Protect your observatory! Setting up safety equipment

How do you protect your observatory?

Having a dome is fantastic. If the weather is good, you simply open it up, start the equipment and begin imaging. No lugging heavy mounts around, no risk of dropping that telescope, and – best of all – no polar aligning!

But even if you’ve got a dome in your back yard, you’re probably not going to sleep well when it’s open. It’s more likely you’ll be tossing and turning in bed. You’ll be worrying that the weather is going to turn and it’ll cloud over. Worse, what if an unexpected rain shower ruins your expensive equipment? Has your neighbour installed a timed sprinkler system?

It’s even worse if you’re running a remote dome, which could be hundreds of kilometres away. Now, there’s no way you can sprint out to shut the dome, even if you know there’s rain coming.

There’s a gadget for that

To allow you a good night’s sleep, you can get a couple of sensors and monitors that will look out for unsafe conditions and tell your dome computer to take action to protect your observatory.

A CloudWatcher is a small weatherproof box with a number of sensors built in. These measure rain, light levels, sky temperature (which indicates the presence or absence of clouds) and humidity. There is also a version with a separate Hydreon rain sensor that looks like a small glass dome.

An anemometer measures wind speed, and this is cabled to the CloudWatcher. The anemometer looks like a paddle wheel which spins when the wind blows.

These sensors live outside, of course, and you can put them on a fence post (as Dylan has done here) or a pole, or you can even put them on the side of a building nearby.

How do they protect your observatory?

The sensors continually monitor the environment, assessing the various aspects. They’re connected to a tiny computer called a CloudWatcher Solo, and their results are stored there. The Solo stays on all the time and is connected to the Internet. You can check the conditions around your dome from anywhere in the world.

Your dome’s computer does the same, meaning it won’t open the dome if it’s unsafe to do so. It’ll close the dome if conditions deteriorate during an imaging session to protect your observaotry. You don’t have to be looking out of your bedroom window all the time.

CloudWatcher Solo

What do you need (network cables, power)

The CloudWatcher and the anemometer need to be outside, although it’s not necessary for it to be adjacent to the dome. You can put them on a vertical pole, which can be on the ground, on a fence post, or on the side of a nearby building. The CloudWatcher gets any power it needs through the serial cable it uses to communicate.

You connect the anemometer to the CloudWatcher via a short cable with weatherproof connectors.
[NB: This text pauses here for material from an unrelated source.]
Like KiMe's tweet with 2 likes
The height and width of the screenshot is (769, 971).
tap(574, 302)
In turn, you connect the CloudWatcher to the Solo with a longer serial cable.

This cable needs to be fairly long because the Solo is not weatherproof and has to stay inside (either inside the dome or a nearby building, see below).

The Solo has an SSD which is able to be added as a drive to your network, and the environmental data from the sensors is stored on this drive. When in operation, the main computer in the dome reads this file regularly to check environmental conditions and take whatever action is necessary.
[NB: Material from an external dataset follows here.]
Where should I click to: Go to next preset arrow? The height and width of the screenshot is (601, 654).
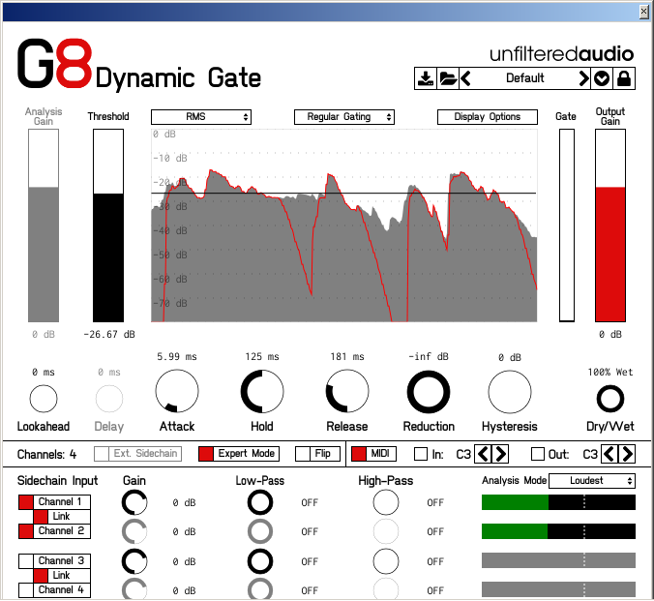[584, 79]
Obviously, the Solo needs electricity and a network connection.

Three scenarios to protect your observatory

Because safety equipment has many options, there are many ways to set it all up. I’ll go into just three common options here.

Solo inside the dome

The most common way of setting up is to have the CloudWatcher and anemometer on a post near the dome. The serial (red in the diagram) cable runs from CloudWatcher to the Solo in the dome. Inside, you connect the Solo to the same network as the imaging computer. (The Ethernet cable is blue in the diagram.) You can check conditions through the Internet using your phone or home computer, because the Solo has its own web page. This is particularly good because the dome computer doesn’t need to be on.
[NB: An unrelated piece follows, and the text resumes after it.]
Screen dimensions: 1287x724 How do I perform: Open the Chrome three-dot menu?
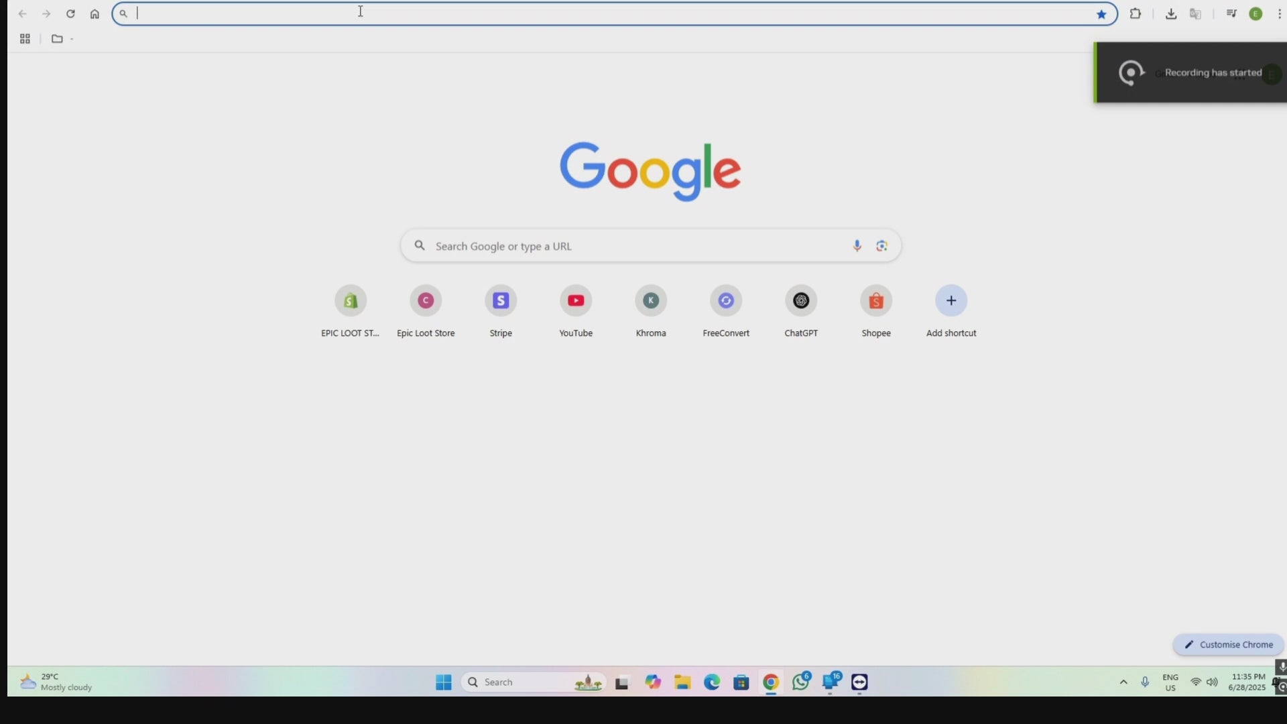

Once you have determined the weather conditions are safe, you can turn on the computer, dome, camera, etc. remotely and start your session. A remote switch such as a Dragonfly or similar is great for this.

Many domes (such as a 3-metre ScopeDome) rotate right to the ground. You can’t make a hole in the wall. If you have this type of dome, and it’s on a concrete pad, you will probably have to pass the cables through a conduit.

Computer only

This time, you connect the CloudWatcher directly to the imaging computer using a serial to USB adapter. In this scenario, there is no Solo.

We actually don’t recommended you set up the system up like this because it needs the computer to be on all the time. Also, because there is no web interface, you’ll find it clumsy to interrogate the computer to determine the weather conditions.

Solo in a nearby building

This layout works well if your dome is in the back yard of your house. It’s also the appropriate way to set up in a multi-building area such as a school. You set up the pole on the side of a nearby building, and put the Solo inside. The serial cable between the CloudWatcher and the Solo goes through the wall. Once you connect the Solo to the same network as the dome computer you can see it as a drive on that network. This drive contains the environmental data as produced by the CloudWatcher.

The operation of the system is the same as the Solo-in-the-dome option.

So you can sleep

No matter how you set up the system, your imaging computer will keep an eye on the environment. Having warning of clouds, wind or rain coming will protect your observatory. In the morning you’ll find the dome safely closed (as it’s become too light for imaging). All you have to do is download and process your images. Your task during the night is to get a good night’s sleep!